Naturally we’re getting out there and speaking with Gen Zers — not just “experts” — to get a better pulse of how all that spending is going down. And being the curious cartographers that we are, Grit Daily met with Gen Zers Liz Toney and Larry Milstein — the duo behind PRZM — to tell all so we can suck just a little bit less when we market to them.
Grit Daily: You two had your own (ad)ventures before PRZM. Share those.
Liz Toney: My adventure into the Gen Z space started back in 2015. After overseeing marketing strategies for Tommy Hilfiger, I went on to create and launch one of the first Gen Z-driven, direct-to-consumer fashion lines with dancer and model Maddie Ziegler, who had amassed a massive next gen following. In close partnership with Maddie, we developed a core group of Gen Zers to provide insights in real time and contribute to the collection and content, as well as built a community of over 1M young shoppers.
It was critical for me to understand the ways in which Gen Zers were engaging with brands and the new ways they were shopping, which I quickly recognized was dramatically different from earlier generations — even diverging from Millennials. We were building the brand just as the attention towards Gen Z was beginning to develop and it was exciting to discover how informed, globally-connected, and creative this emerging generation was shaping up to be.

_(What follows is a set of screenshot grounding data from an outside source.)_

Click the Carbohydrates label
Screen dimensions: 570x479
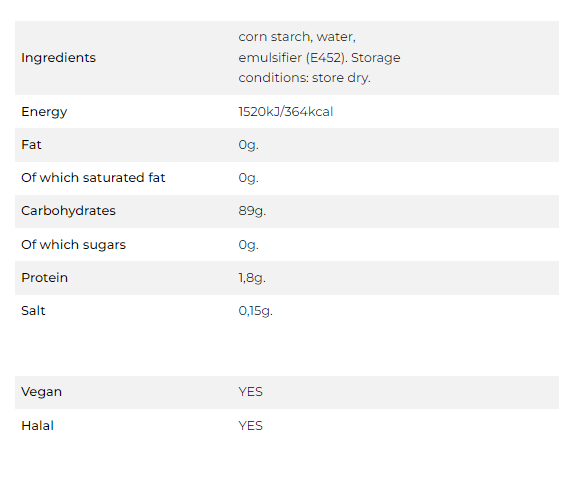(x=68, y=211)
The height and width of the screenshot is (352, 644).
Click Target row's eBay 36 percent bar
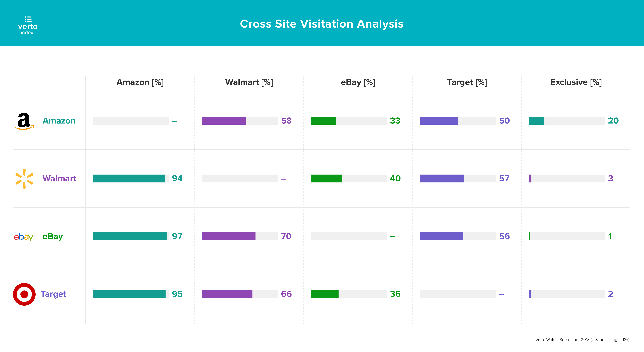pyautogui.click(x=325, y=294)
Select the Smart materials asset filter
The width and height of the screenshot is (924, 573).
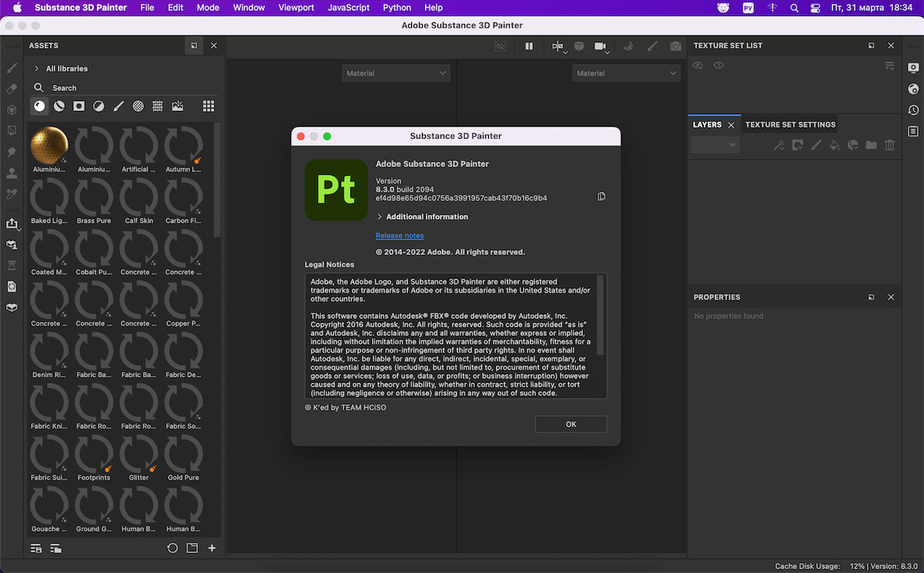59,106

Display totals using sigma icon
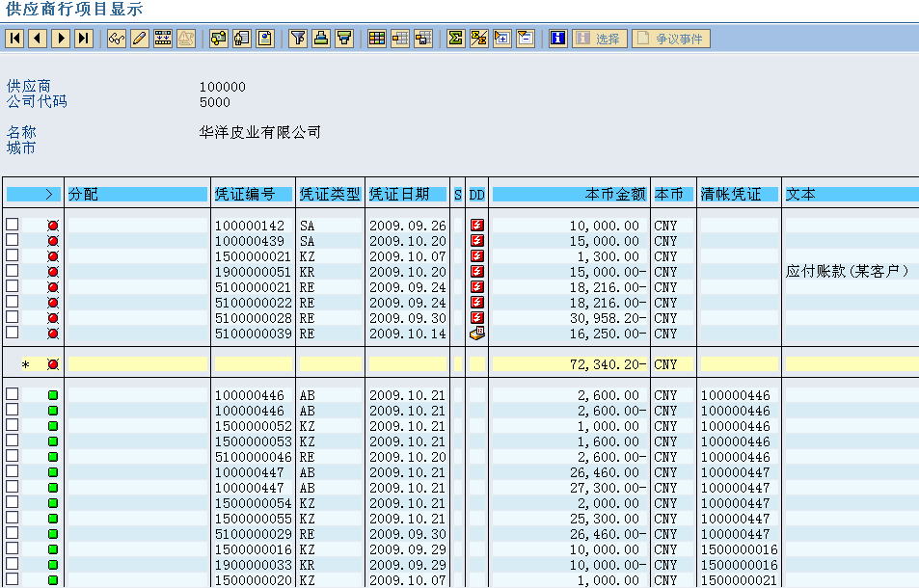[454, 39]
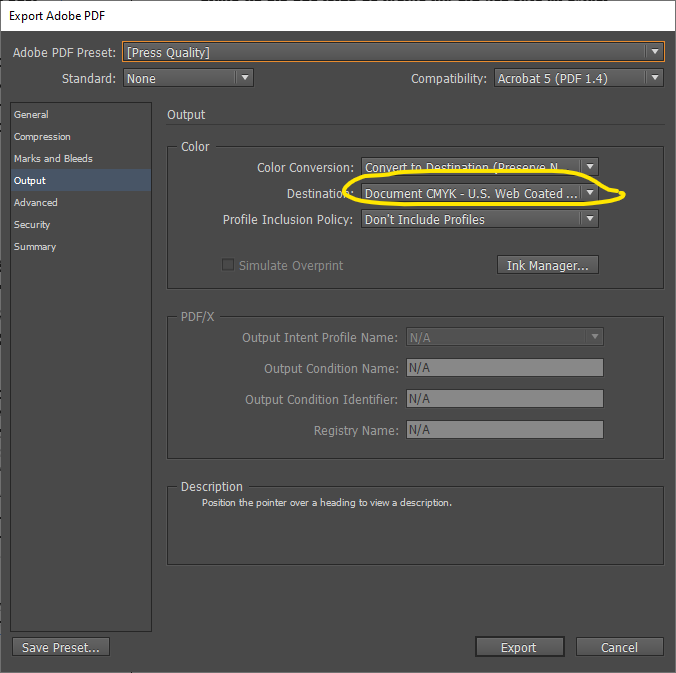676x673 pixels.
Task: Toggle the Simulate Overprint checkbox
Action: pos(228,266)
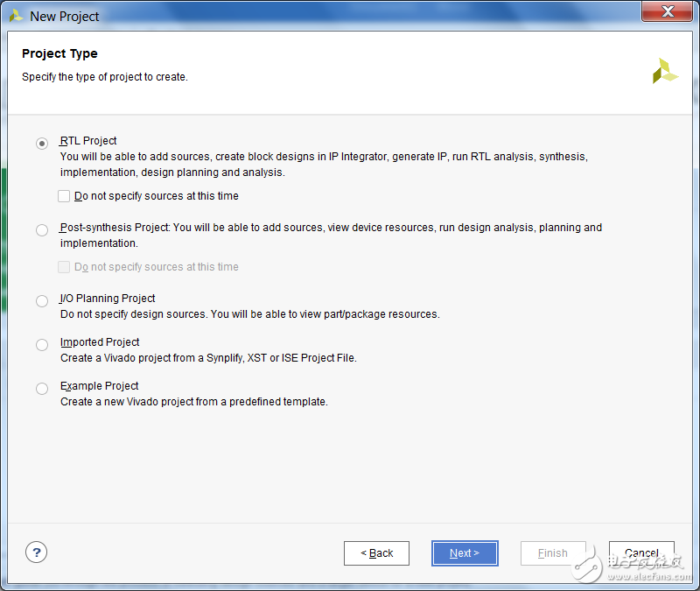Enable 'Do not specify sources' under RTL Project
Viewport: 700px width, 591px height.
pos(64,196)
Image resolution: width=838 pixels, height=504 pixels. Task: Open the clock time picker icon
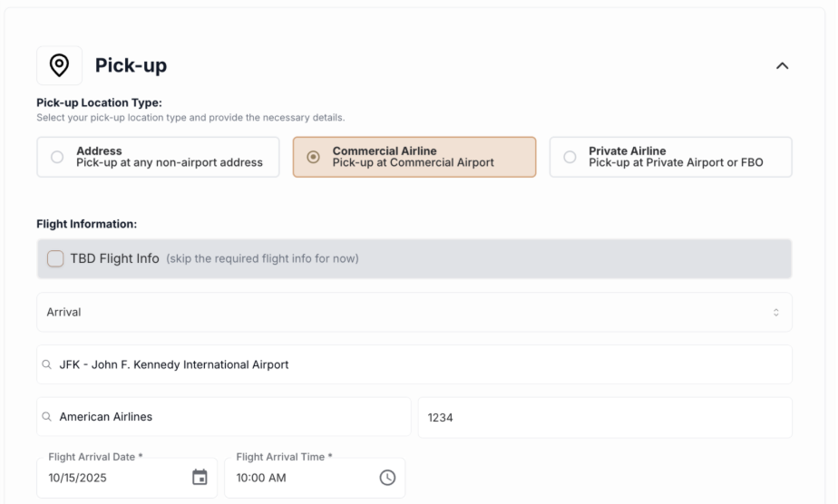point(387,478)
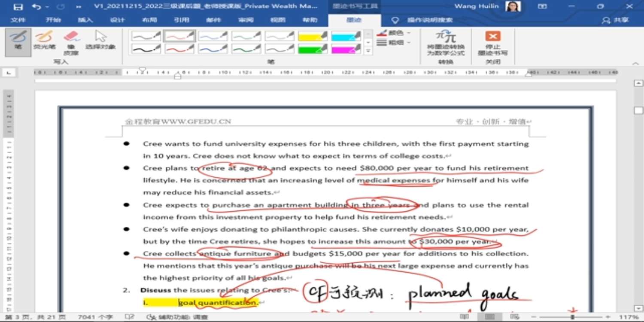Switch to Web Layout view in status bar
This screenshot has width=644, height=322.
[x=515, y=317]
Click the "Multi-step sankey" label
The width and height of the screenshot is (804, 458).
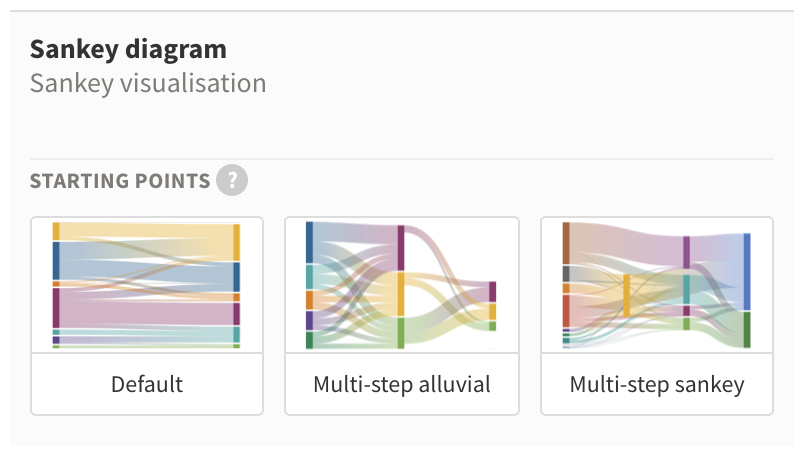click(x=657, y=384)
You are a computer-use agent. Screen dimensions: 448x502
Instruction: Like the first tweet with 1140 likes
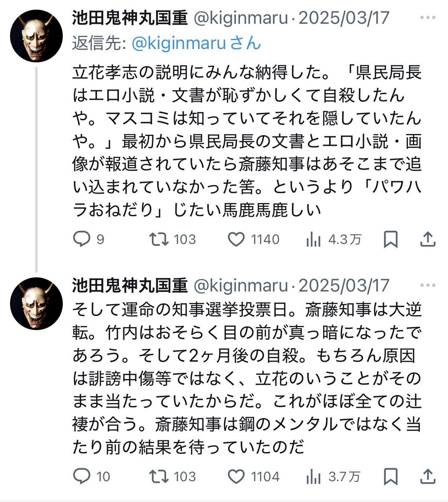[x=236, y=239]
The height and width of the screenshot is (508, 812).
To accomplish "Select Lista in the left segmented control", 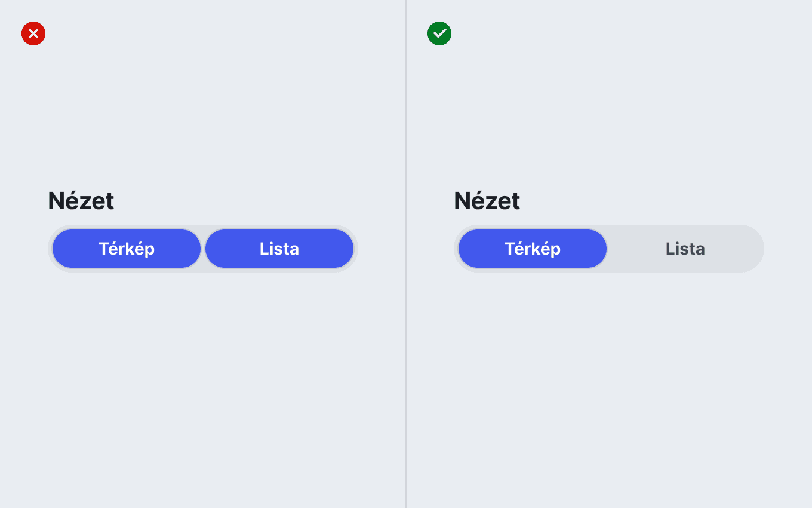I will [279, 249].
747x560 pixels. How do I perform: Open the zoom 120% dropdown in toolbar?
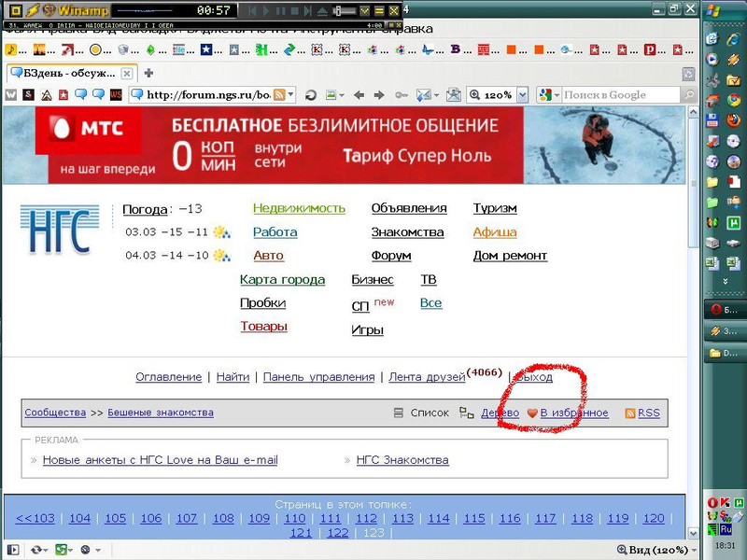tap(521, 94)
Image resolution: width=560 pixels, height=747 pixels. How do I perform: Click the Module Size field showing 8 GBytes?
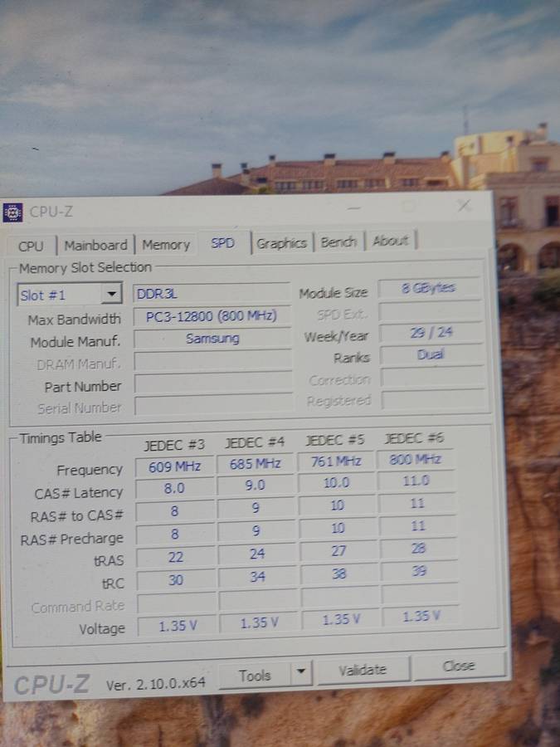[x=429, y=289]
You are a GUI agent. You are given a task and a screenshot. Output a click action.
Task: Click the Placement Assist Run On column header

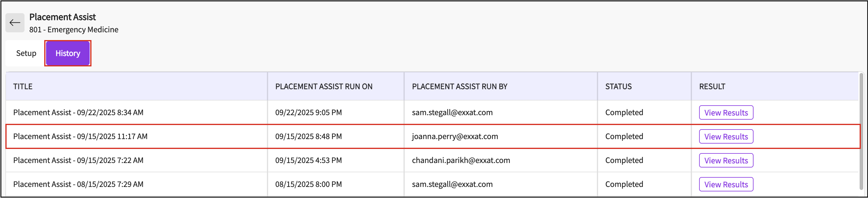coord(323,87)
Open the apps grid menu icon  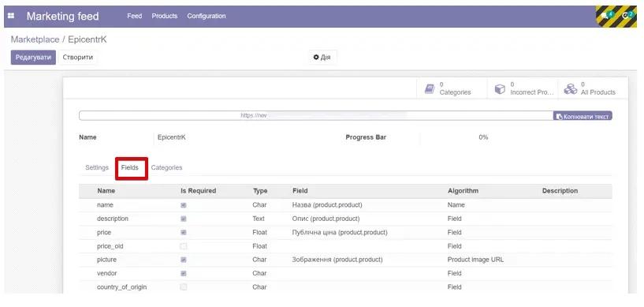[x=11, y=16]
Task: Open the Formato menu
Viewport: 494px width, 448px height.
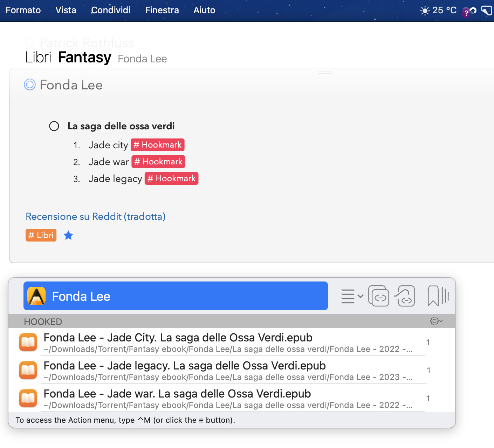Action: (x=23, y=10)
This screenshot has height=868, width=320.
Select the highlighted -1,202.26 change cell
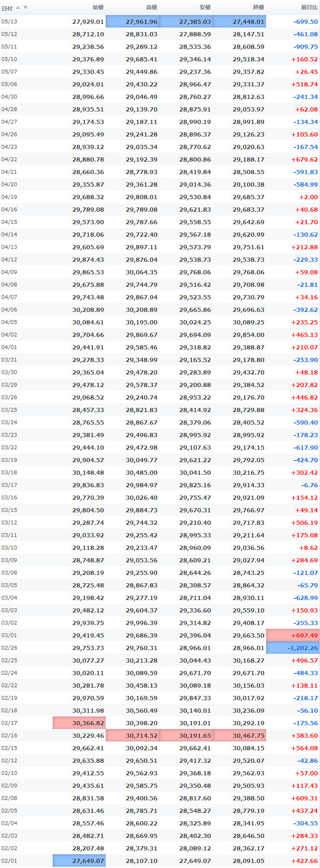click(293, 648)
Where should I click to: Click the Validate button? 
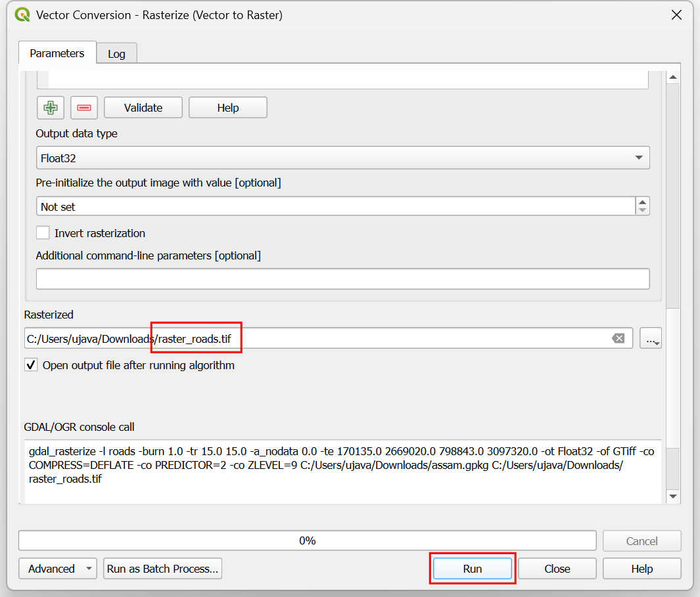pos(143,108)
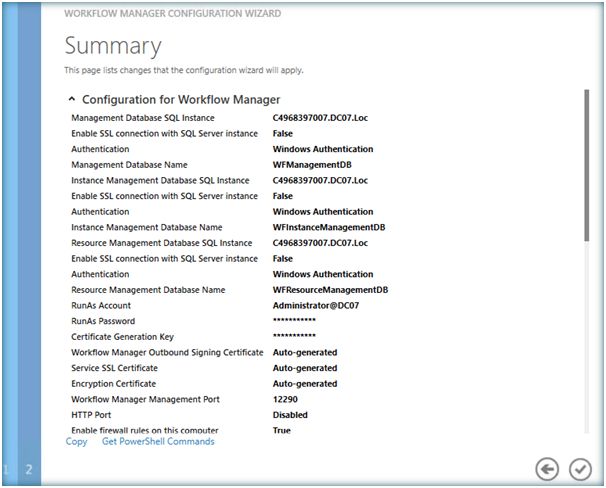This screenshot has height=488, width=606.
Task: Go to wizard step 1 indicator
Action: pyautogui.click(x=7, y=469)
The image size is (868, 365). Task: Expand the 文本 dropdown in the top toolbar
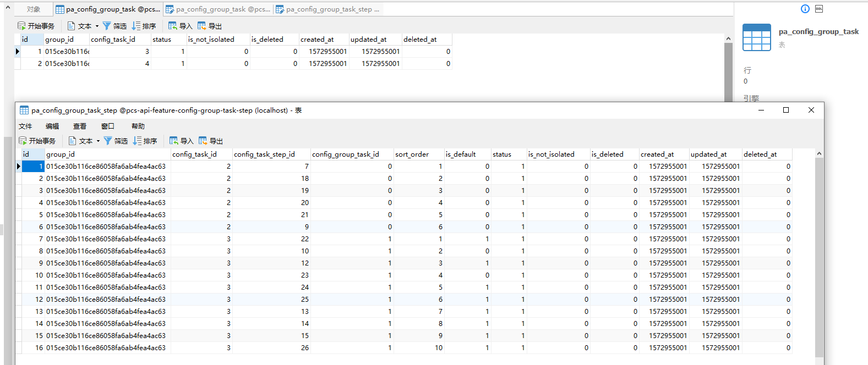click(x=97, y=26)
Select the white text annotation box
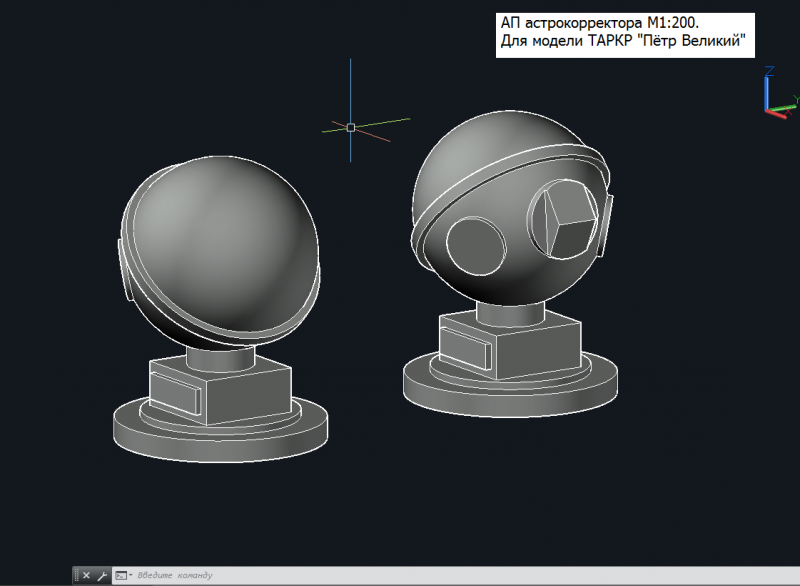This screenshot has height=586, width=800. pos(624,35)
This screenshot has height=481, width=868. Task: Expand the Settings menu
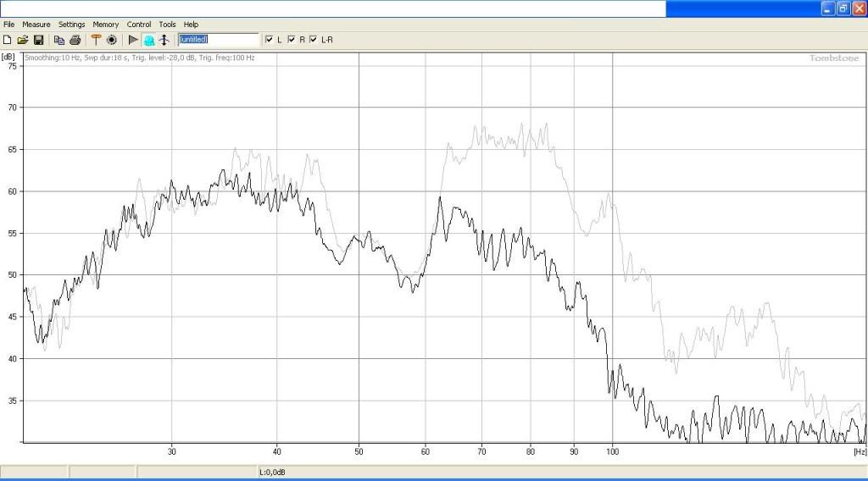[71, 25]
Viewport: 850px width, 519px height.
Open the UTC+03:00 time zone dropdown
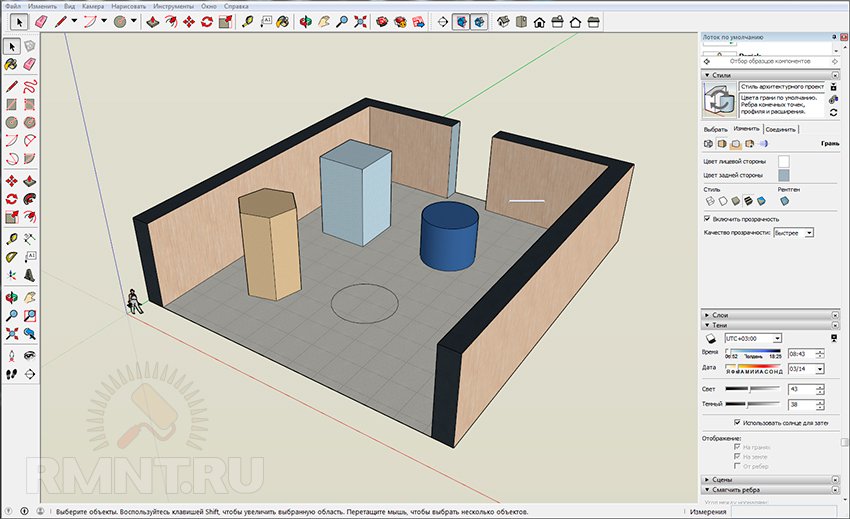click(777, 338)
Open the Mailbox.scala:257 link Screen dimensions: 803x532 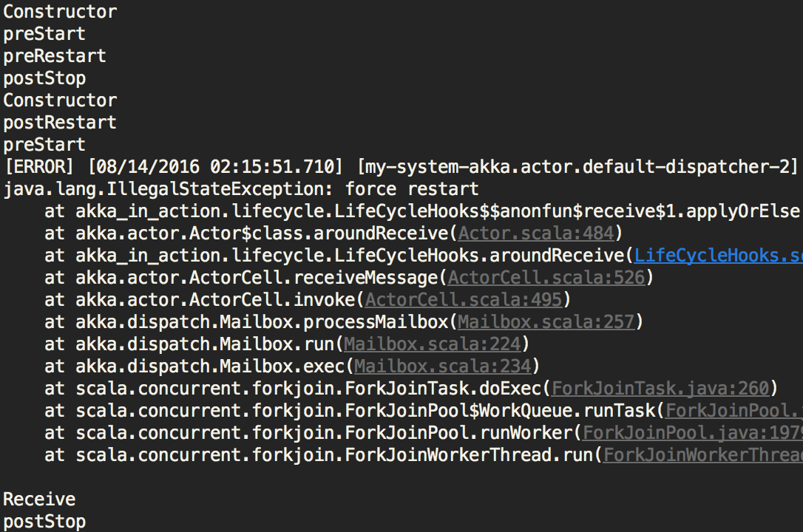546,322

Feeling super inspired, I created more Gen Z fashion initiatives for national retailers, and began consulting on both Gen Z and Millennial brands within the fashion and fragrance space. Larry and I shared this mutual fascination and passion for next gen brand strategy, and there was a lot of synergy to combine my experience leading these kind of brands with the authentic perspective of a Gen Zer. We decided to form our business — PRZM — which provides the kind of next gen advisory support and community cultivation we saw companies desperately needing. And it’s been an incredible adventure so far.
Larry Milstein: My path to Gen Z strategy started in China, where I was one of the few American students working at the Alibaba in 2015. I was part of a program created by Jack Ma called “Global Dreamers,” which brought next gen interns to the company headquarters to strategize and consult on the future of the company in a massive way. At the time, the education around Gen Z was still in very early stages, but I recognized the power that came from being vigilant about innovation and how a huge corporation like Alibaba was proactively engaging the perspective of its youth consumers — and therefore aiming to stay ahead of the curve.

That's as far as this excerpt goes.